The government has banned dry goods stalls in the Lunar New Year Fair across Hong Kong as an infection control measure. It’s the second year that citizens are not able to hear screams from loudspeakers while squeezing their way through packed aisles in the fair.
This year, various community-organised smaller scale Lunar New Year Fairs have scattered around the city. Close to Victoria Park, We Connect Mall in Causeway Bay hosted a week-long Lunar New Year Fair from February 5 to 11. There are more than a hundred stalls selling different types of goods, ranging from traditional Chinese snacks, crystal bracelets, printed textiles, to craft beers, tech accessories, and fragrance candles. On the second last day of the Fair, around 30 people queued in the rain to enter the two-storey Fair.
One of the sellers, student organization Student Politicism, is selling t-shirts, hoodies, and tote bags with their own crafted designs in the Fair held at We Connect Mall. Convenor Wong Yat-chin explained that participating in these fairs acts ‘as a way of supporting people who share the same beliefs as us’. He added that even if the government allowed dry goods stalls in their Lunar New Year Fair, they would still participate in these community-organised Fairs.
He agreed that the government banned dry good stalls as a way of infection control, but he thinks there is a more important reason behind it. Citing the incident that happened to Hong Kong Alliance’s flower stall in Victoria Park, in which their stall was forced to shut down because political messages in small tags were attached to flower pots, Wong added that ‘the government would prevent any products with political messages from appearing in the government-run Fairs’.
Mr Chan and Ms Leung had visited government-run Lunar New Year Fairs in the past. After seeing relevant posts on social media, they have decided to give community-run fairs a try this year. He thought that the decision to only ban dry goods was unreasonable, ‘it doesn’t matter if there are dry or wet goods, people will gather nonetheless whenever there are Lunar New Year fairs.’ He also speculated that the government had political motives in banning dry goods stalls.
“I would still consider my own needs before purchasing anything from the stalls, but there is an extra consideration now. It is also a way of showing my support towards local small businesses and creatives, especially those who share the same values as me. So I actually do see myself bringing something back home,” Ms Leung added.

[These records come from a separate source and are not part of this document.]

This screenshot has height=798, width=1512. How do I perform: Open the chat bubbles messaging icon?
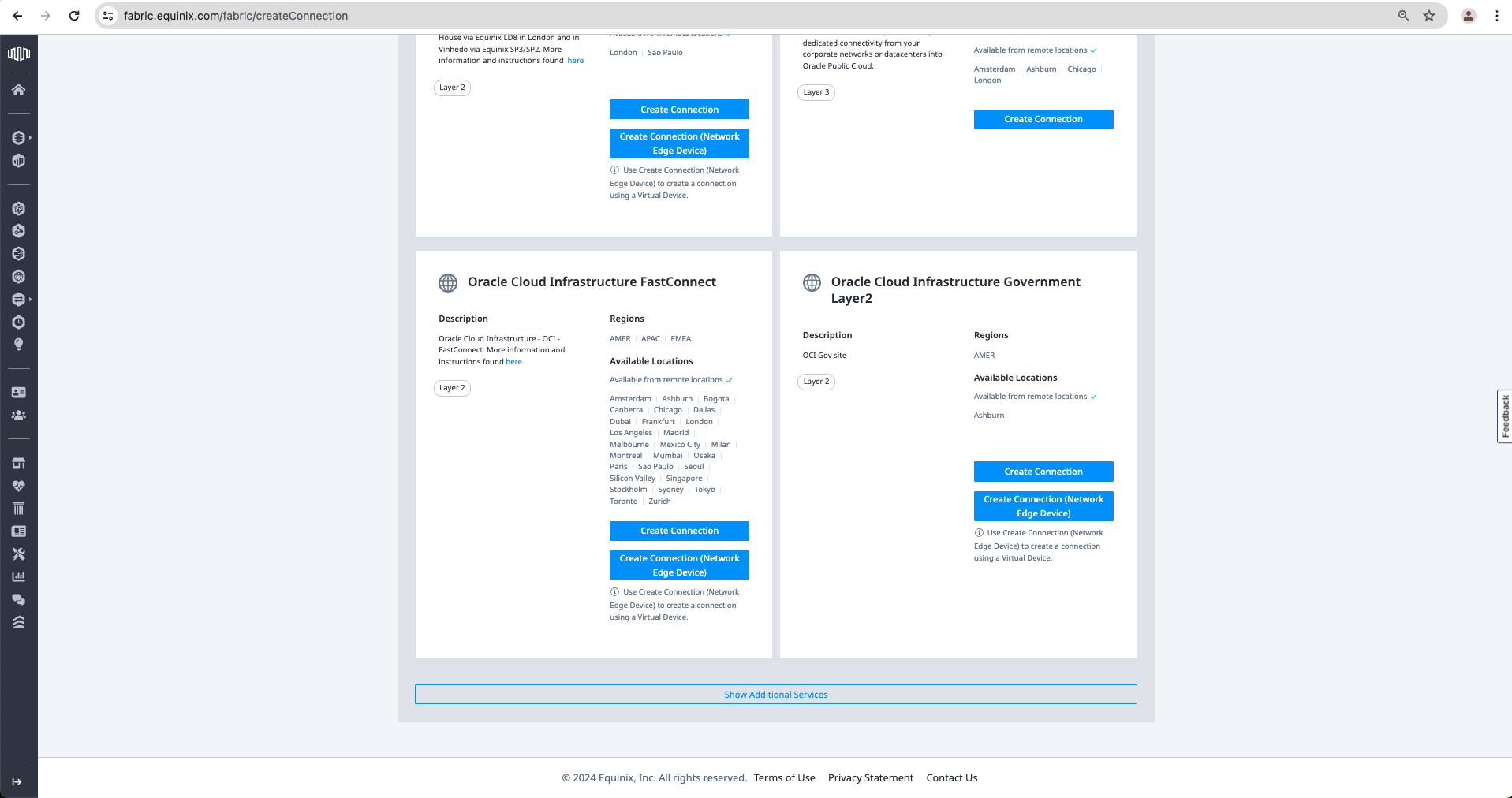pyautogui.click(x=19, y=599)

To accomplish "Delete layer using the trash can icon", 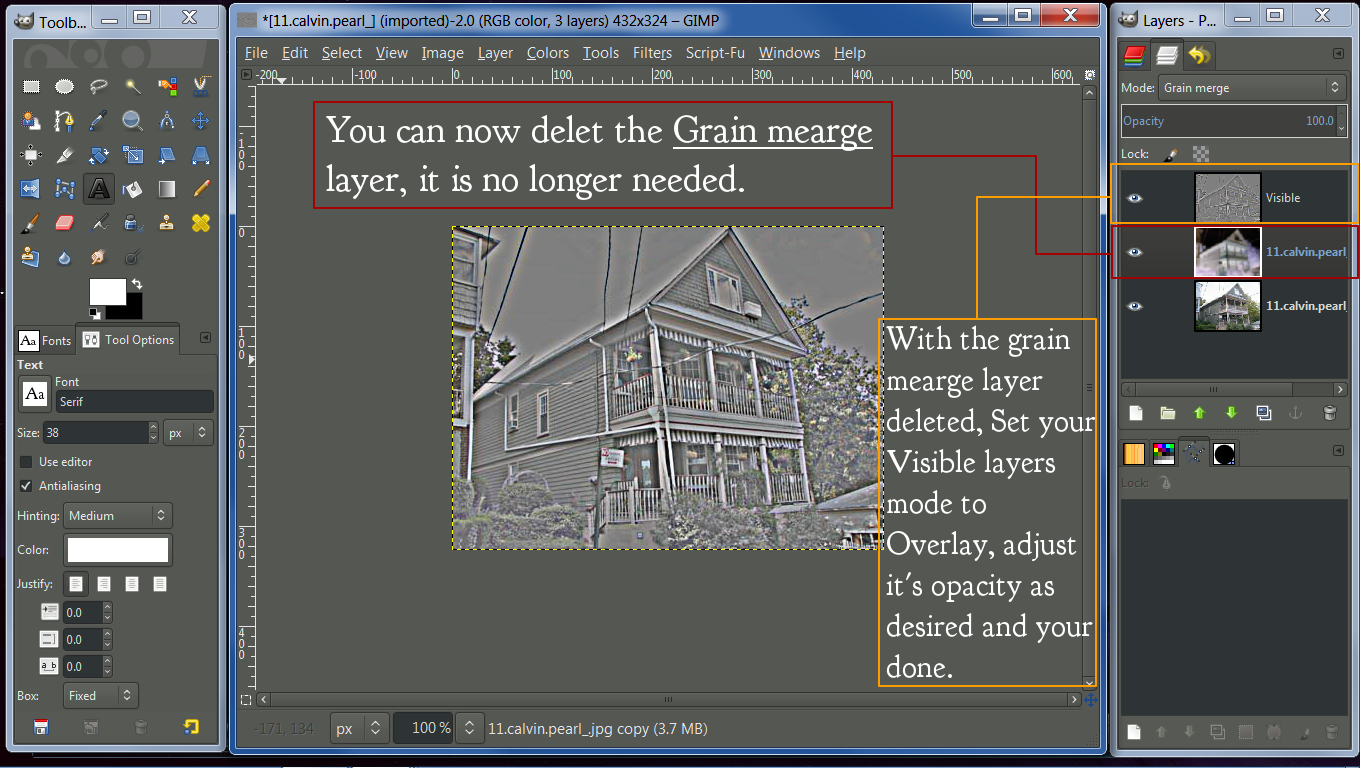I will click(1329, 412).
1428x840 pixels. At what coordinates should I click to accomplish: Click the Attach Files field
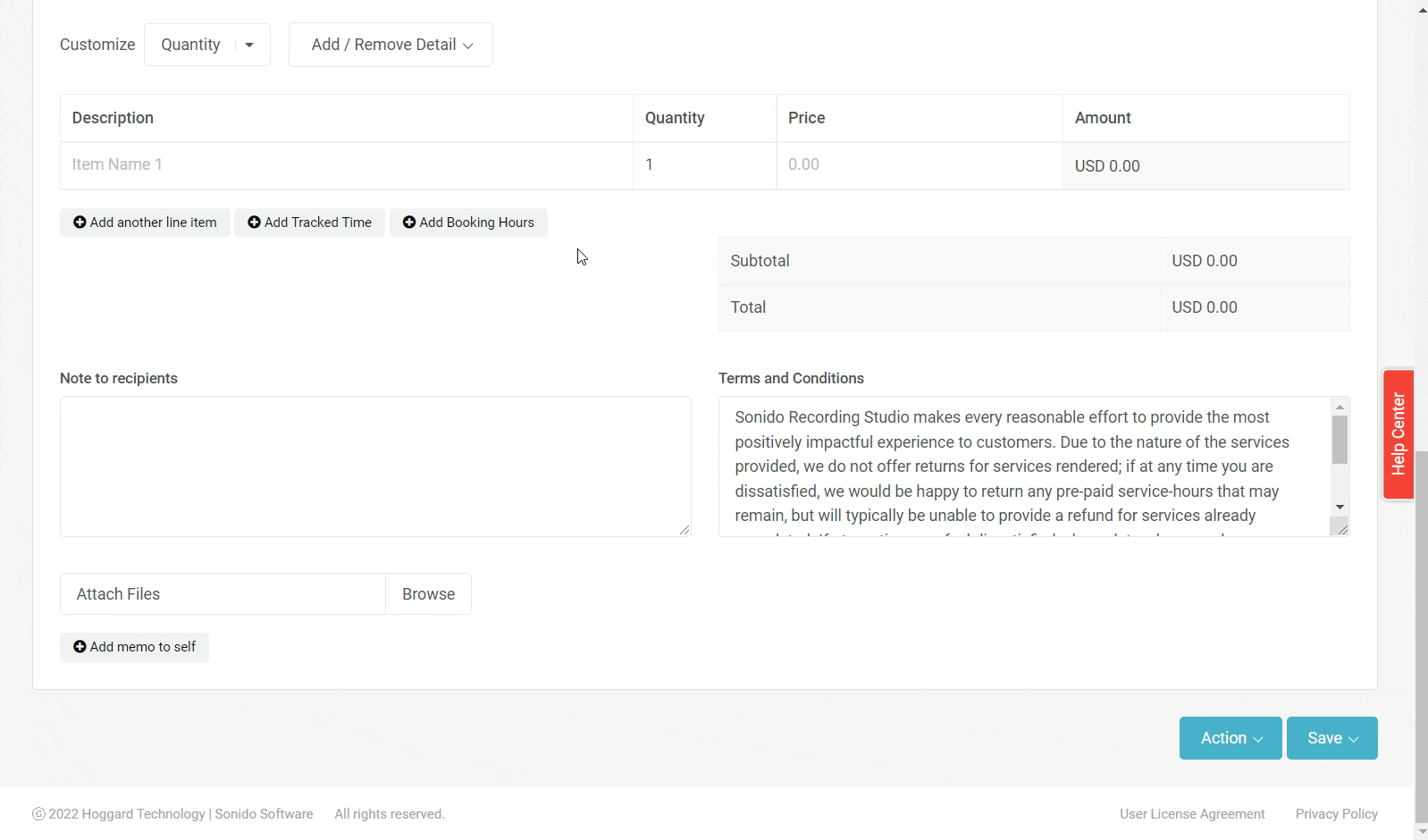[223, 594]
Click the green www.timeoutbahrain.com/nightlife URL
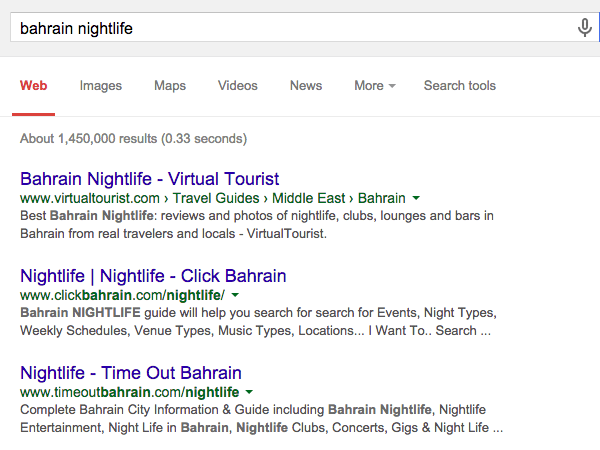 129,393

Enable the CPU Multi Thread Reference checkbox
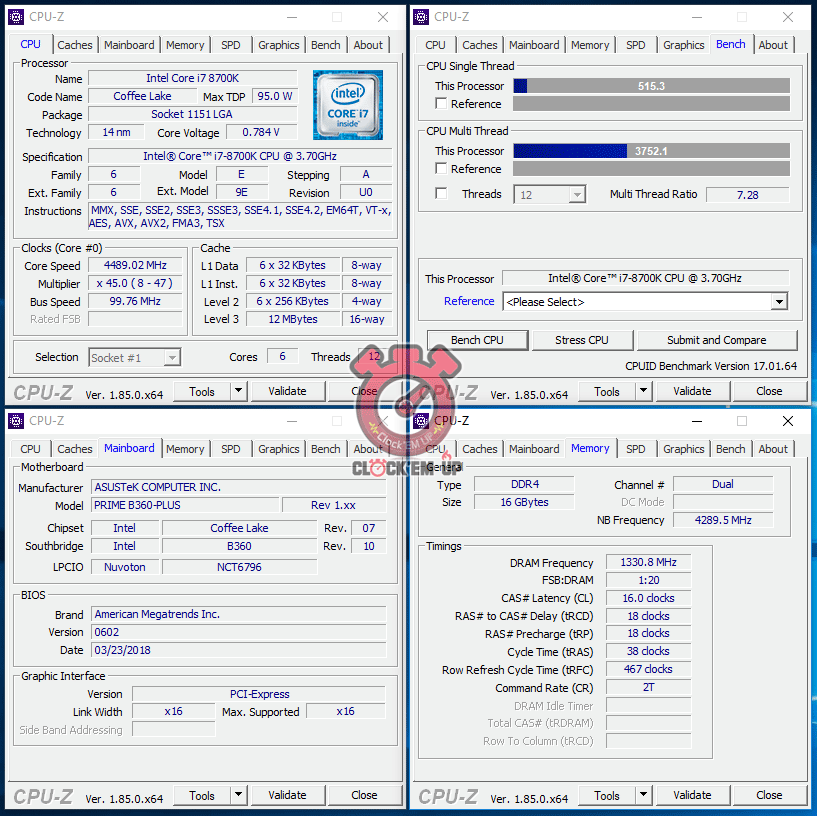[441, 169]
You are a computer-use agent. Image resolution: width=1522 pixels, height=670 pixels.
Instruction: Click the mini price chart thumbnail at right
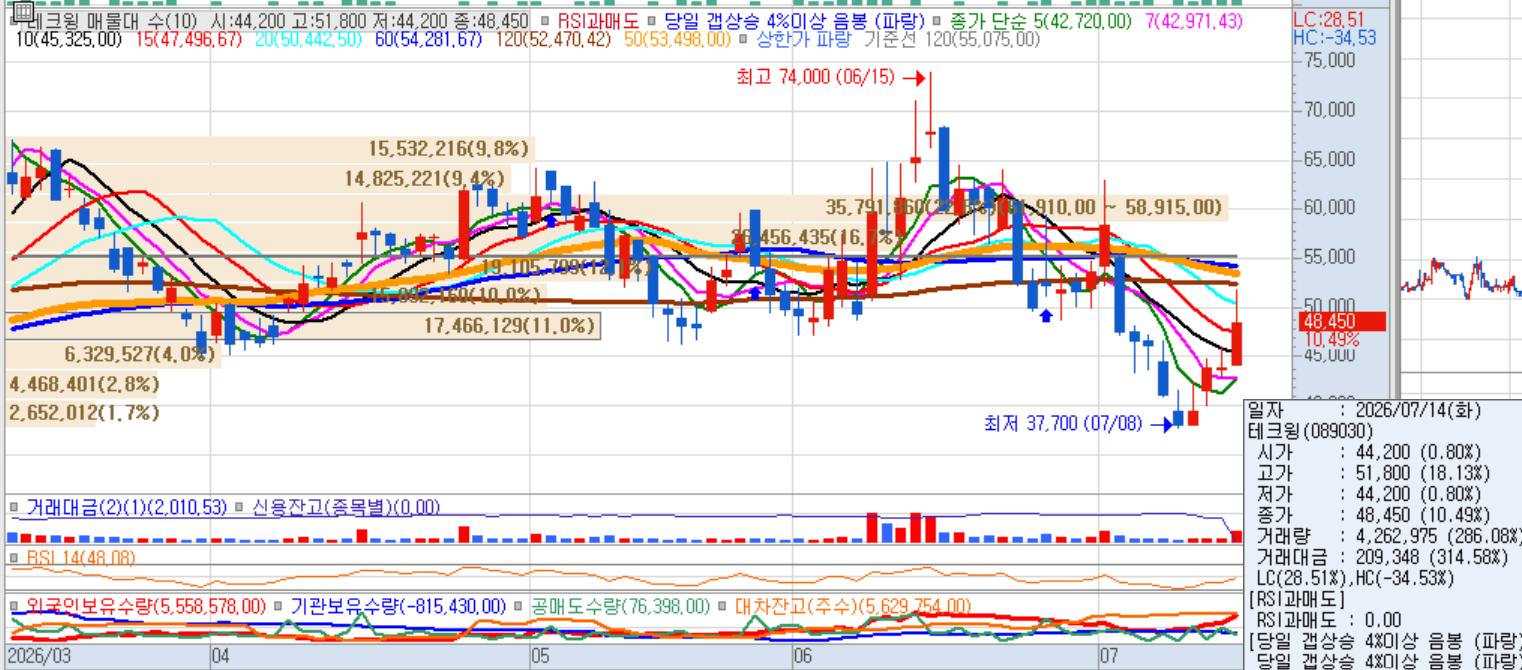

The Fair at We Connect Mall was not as packed as previous fairs in Victoria Park, but the atmosphere was lively nonetheless. Wong said that there is a noticeable difference in the number of visitors. Since fairs are held in different parts of the city, people would not all be packed in one or two particular fairs. Yet, their stall has reached the break-even point, Wong said that part of the profit will be used for the operation of the organisation in their future endeavours.
Mr Chan notes that the community-run fairs have more variety in the goods the stalls sell when compared to those in government fairs, which would feature mostly festive goods. Ms Leung thinks that it is more comfortable and less noisy as it is not crowded.